Getting an infection isn't that hard to do. You've been luck is all. Make sure not to use too much heat or too much pressure when filtering. Maybe switch over to bottle top filters. 

BA will kill some of the bacteria yes but not all.


----------



## Motivated (Oct 29, 2015)

DocDePanda187123 said:


> Getting an infection isn't that hard to do. You've been luck is all. Make sure not to use too much heat or too much pressure when filtering. Maybe switch over to bottle top filters.
> 
> BA will kill some of the bacteria yes but not all.



god must be looking after me all. this is nuts.

yea iv been filtering so easy within a minute when i did heat. and 2-3 minutes without heat. i was like wtf are poeple complaining about with syringe filter.... this is easy lmao. now i feel like a fool...

have 20 vials that i did like this. gonna refilter later. just to be safe.


----------



## PillarofBalance (Oct 29, 2015)

You are a lucky SOB is all...


----------



## MS1605 (Oct 29, 2015)

The same way you dont get an infection every time you cut your finger. Your body fights infections sometimes. 

When I was a construction worker in Chicago I used to always get REALLY gnarly cuts and I was almost always super dirty. Working on roofs of 130+year old buildings, there would be rat shit everywhere, needles from junkies, Etc. I never once got an infection. 

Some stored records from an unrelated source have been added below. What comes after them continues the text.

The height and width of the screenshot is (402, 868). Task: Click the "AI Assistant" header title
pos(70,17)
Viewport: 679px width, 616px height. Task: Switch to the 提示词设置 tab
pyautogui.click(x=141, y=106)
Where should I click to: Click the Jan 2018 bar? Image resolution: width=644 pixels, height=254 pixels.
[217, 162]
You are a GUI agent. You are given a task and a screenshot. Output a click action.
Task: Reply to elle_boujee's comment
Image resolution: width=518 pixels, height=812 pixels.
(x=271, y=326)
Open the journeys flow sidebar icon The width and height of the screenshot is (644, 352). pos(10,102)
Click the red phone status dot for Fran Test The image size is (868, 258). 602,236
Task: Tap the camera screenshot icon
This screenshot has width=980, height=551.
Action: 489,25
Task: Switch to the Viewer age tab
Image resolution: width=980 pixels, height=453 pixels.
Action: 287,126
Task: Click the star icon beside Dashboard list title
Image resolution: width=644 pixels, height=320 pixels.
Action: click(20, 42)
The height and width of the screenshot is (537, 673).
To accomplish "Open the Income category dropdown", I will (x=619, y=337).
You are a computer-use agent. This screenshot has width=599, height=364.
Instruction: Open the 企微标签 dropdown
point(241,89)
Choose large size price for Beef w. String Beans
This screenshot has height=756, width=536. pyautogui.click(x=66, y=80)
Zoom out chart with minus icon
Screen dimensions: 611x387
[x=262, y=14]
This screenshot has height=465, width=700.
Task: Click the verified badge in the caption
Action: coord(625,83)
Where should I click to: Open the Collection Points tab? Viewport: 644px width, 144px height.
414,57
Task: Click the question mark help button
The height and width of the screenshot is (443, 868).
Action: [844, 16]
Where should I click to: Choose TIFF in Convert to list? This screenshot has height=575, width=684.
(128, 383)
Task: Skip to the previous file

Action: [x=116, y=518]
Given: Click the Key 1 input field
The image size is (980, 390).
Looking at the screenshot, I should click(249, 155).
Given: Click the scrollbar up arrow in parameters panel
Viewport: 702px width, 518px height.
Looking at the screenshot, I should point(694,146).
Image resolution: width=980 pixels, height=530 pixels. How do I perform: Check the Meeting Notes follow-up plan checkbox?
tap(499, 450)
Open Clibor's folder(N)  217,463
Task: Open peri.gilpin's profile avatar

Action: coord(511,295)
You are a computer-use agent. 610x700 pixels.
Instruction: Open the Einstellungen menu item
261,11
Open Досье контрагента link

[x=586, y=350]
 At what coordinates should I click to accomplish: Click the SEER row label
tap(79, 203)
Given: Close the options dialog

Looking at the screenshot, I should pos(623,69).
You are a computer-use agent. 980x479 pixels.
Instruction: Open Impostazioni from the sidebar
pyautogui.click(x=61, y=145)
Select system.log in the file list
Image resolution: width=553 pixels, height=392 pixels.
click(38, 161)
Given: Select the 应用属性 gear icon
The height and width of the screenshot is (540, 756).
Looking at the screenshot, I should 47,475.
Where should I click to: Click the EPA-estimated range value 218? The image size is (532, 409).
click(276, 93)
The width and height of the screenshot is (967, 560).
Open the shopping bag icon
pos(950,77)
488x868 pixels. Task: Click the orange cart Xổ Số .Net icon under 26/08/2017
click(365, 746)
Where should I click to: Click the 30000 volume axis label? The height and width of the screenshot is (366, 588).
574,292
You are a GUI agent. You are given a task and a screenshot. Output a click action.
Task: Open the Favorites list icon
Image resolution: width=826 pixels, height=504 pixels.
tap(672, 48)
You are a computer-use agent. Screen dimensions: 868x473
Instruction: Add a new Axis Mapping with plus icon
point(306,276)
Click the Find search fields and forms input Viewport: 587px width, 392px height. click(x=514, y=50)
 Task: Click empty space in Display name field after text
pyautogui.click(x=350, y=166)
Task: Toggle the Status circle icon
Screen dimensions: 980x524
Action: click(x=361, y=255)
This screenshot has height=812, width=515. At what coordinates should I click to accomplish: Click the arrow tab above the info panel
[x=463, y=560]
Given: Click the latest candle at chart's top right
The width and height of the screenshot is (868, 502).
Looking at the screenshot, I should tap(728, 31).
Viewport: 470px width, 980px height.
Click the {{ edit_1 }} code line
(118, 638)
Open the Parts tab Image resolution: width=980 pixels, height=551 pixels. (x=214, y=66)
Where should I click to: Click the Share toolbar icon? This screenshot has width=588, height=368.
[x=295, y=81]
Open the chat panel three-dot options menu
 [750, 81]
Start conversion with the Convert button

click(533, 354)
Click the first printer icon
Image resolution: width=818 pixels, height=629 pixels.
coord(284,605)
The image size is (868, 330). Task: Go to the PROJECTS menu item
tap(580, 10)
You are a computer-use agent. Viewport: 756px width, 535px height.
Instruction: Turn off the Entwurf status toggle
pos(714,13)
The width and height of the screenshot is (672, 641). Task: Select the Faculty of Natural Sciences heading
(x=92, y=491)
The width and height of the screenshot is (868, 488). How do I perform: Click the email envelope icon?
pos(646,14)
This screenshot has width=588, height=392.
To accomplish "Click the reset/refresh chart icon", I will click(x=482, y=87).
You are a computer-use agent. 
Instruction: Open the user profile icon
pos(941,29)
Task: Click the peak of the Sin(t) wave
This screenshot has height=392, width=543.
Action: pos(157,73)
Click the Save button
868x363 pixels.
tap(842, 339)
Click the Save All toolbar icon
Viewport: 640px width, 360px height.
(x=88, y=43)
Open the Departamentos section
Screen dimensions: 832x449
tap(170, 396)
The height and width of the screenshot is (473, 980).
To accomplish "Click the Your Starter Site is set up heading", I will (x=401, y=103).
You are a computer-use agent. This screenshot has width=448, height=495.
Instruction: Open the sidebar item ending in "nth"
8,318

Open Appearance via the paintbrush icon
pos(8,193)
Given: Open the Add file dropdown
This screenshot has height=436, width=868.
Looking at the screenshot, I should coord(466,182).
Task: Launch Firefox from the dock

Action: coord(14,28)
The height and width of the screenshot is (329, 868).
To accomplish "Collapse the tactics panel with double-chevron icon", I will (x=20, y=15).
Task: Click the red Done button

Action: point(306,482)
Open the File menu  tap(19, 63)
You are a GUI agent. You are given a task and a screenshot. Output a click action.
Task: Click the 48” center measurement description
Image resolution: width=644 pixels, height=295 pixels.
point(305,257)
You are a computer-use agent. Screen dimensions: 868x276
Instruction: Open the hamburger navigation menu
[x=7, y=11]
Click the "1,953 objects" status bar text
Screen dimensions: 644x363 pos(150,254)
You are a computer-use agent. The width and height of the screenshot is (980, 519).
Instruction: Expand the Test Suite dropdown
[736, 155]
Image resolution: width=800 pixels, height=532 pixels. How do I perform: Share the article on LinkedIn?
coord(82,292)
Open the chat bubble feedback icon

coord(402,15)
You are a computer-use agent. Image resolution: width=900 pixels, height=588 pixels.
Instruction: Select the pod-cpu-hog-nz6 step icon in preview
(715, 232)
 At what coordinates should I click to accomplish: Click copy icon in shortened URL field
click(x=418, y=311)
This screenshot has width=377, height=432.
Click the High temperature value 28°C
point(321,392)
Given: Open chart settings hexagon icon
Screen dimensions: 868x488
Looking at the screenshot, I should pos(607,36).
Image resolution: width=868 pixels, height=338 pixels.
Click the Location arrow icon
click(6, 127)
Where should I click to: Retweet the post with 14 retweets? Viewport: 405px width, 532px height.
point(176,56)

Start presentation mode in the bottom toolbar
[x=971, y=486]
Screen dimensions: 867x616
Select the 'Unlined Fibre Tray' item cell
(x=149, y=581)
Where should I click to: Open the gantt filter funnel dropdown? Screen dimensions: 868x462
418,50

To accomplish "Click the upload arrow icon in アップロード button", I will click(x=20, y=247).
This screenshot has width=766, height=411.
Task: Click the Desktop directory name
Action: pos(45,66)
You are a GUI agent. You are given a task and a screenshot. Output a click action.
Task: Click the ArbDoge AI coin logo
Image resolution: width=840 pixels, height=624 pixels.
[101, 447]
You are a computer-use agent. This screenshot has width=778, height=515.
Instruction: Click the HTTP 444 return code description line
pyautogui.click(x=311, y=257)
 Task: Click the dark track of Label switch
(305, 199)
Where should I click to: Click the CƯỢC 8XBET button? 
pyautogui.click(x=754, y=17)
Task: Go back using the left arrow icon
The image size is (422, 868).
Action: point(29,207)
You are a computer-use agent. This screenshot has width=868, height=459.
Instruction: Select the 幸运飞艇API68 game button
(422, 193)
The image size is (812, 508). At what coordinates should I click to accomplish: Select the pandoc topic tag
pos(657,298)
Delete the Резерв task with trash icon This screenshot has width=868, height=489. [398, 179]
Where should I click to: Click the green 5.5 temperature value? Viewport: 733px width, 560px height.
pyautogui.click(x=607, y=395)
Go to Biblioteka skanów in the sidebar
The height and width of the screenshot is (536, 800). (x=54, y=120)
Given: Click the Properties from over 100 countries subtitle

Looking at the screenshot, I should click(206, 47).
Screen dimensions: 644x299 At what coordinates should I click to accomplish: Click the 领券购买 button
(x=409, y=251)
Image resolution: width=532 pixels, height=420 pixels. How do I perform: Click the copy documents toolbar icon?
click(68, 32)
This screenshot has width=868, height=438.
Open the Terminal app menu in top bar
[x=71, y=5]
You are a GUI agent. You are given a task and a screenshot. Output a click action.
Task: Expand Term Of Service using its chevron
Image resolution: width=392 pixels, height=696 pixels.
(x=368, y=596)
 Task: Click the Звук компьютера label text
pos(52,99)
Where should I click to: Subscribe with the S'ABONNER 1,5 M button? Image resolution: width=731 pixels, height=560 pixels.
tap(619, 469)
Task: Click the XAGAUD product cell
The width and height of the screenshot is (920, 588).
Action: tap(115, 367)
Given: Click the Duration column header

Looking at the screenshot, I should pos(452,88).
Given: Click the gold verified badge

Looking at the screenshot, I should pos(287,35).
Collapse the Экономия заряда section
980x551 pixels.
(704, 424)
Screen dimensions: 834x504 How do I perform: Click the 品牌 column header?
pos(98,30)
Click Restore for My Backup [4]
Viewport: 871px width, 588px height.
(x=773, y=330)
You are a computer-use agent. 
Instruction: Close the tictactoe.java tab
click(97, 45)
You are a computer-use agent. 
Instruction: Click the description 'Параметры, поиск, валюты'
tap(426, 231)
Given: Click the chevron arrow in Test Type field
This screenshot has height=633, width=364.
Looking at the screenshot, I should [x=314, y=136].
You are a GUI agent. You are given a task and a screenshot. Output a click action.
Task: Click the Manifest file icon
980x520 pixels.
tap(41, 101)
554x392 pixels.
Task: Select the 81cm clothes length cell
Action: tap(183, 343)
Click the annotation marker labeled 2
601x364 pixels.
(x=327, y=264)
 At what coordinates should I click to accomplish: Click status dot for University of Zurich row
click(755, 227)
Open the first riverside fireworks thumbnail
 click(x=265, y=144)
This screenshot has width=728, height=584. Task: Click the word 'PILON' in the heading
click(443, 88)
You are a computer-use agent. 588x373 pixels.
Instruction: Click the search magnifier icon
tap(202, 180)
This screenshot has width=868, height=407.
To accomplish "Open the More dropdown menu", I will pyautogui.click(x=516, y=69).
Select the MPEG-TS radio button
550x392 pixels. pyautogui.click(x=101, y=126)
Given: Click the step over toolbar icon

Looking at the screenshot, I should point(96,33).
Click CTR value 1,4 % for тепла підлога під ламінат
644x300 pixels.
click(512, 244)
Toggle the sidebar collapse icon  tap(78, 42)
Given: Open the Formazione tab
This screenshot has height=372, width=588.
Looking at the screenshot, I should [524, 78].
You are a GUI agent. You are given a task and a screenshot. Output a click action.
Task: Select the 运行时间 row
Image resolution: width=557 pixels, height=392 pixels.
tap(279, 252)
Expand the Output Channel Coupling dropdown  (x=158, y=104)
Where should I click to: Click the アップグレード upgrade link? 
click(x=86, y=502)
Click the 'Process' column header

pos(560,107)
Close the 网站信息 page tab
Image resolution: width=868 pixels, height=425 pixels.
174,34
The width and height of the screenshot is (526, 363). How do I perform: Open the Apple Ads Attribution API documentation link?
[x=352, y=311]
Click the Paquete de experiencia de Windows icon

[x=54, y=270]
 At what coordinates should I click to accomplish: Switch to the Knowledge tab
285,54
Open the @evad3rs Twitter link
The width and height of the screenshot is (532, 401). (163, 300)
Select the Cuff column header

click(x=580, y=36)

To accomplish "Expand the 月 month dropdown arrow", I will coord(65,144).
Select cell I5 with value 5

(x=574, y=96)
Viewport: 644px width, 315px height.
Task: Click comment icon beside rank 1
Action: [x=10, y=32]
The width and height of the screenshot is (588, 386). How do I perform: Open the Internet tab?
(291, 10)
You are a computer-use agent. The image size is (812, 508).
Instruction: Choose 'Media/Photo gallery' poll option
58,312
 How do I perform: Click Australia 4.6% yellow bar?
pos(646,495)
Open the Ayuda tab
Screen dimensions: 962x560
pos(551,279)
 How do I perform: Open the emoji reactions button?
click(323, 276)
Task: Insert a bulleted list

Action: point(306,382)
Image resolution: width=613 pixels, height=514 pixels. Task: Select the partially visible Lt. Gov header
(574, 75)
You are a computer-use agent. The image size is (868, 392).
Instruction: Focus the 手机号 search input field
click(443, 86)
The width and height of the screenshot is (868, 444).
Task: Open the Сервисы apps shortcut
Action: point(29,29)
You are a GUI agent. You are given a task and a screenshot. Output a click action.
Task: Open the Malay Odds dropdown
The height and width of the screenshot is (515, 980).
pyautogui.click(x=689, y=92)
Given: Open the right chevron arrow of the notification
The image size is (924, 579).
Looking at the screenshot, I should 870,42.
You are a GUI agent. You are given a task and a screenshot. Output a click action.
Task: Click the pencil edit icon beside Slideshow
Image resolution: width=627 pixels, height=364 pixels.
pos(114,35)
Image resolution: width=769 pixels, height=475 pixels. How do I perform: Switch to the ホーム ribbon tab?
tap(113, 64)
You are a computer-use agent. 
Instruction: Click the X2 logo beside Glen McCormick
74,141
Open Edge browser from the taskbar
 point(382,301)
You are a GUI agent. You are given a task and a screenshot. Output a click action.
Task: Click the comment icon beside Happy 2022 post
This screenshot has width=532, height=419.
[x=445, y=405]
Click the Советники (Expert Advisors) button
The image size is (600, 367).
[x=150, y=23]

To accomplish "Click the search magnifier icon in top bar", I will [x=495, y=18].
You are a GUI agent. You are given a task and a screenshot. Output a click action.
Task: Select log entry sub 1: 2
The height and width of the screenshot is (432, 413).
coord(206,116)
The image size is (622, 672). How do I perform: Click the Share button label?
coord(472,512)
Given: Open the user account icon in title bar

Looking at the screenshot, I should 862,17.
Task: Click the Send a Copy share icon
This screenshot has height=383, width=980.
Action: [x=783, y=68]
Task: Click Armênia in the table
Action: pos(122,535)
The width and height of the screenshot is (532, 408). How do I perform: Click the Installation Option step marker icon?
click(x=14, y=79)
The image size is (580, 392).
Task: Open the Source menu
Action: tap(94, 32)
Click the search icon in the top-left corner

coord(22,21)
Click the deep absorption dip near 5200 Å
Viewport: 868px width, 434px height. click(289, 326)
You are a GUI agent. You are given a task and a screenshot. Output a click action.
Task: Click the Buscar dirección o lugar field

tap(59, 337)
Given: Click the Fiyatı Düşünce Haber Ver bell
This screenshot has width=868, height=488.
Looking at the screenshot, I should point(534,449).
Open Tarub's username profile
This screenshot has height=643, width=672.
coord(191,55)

One day I was working in the garage and got a small scrape on my shin from hitting it on something. Never thought a single thing about it. 3 weeks later my shin looked like there was an egg under my skin and was super hot to the touch. Long story short, infection was so bad that the DR said if I would have waited another 24 hours he is positive I would have been dead. Thats how far the infection traveled. I have a sweet crater on the flat part of my shin to this day. 


.02


----------



## Joliver (Oct 29, 2015)

Hard to get...maybe, maybe not.  But for damn sure they are a pain in the ass to get rid of...I vote filter.  I'm sure my brothers who've seen a 3ml inject turn into a 60ml abscess will agree.


----------



## Dex (Oct 29, 2015)

No, you don't get an infection every time you inject non-sterile meds. Yes, you have been lucky. There are plenty of IV drug abusers out there that don't inject safely and they only get an infection 1/100 times. It is that one time that you do get an infection that could change your life. Safety first.


----------



## TWINE (Dec 2, 2015)

funny you post this. I just sent a customer pure grapeseed oil. This is a customer who has cursed me out, called me out on an open forum for being a scammer because he did not get his order in 3 days . after 5 days he started calling me out. so i sent him pure grape seed oil and Zinc capsules.


6 weeks later he gets bloodwork and shows his levels are unchanged and calls me out.  he didnt get infected. i didnt even use alcohol to swipe the vials .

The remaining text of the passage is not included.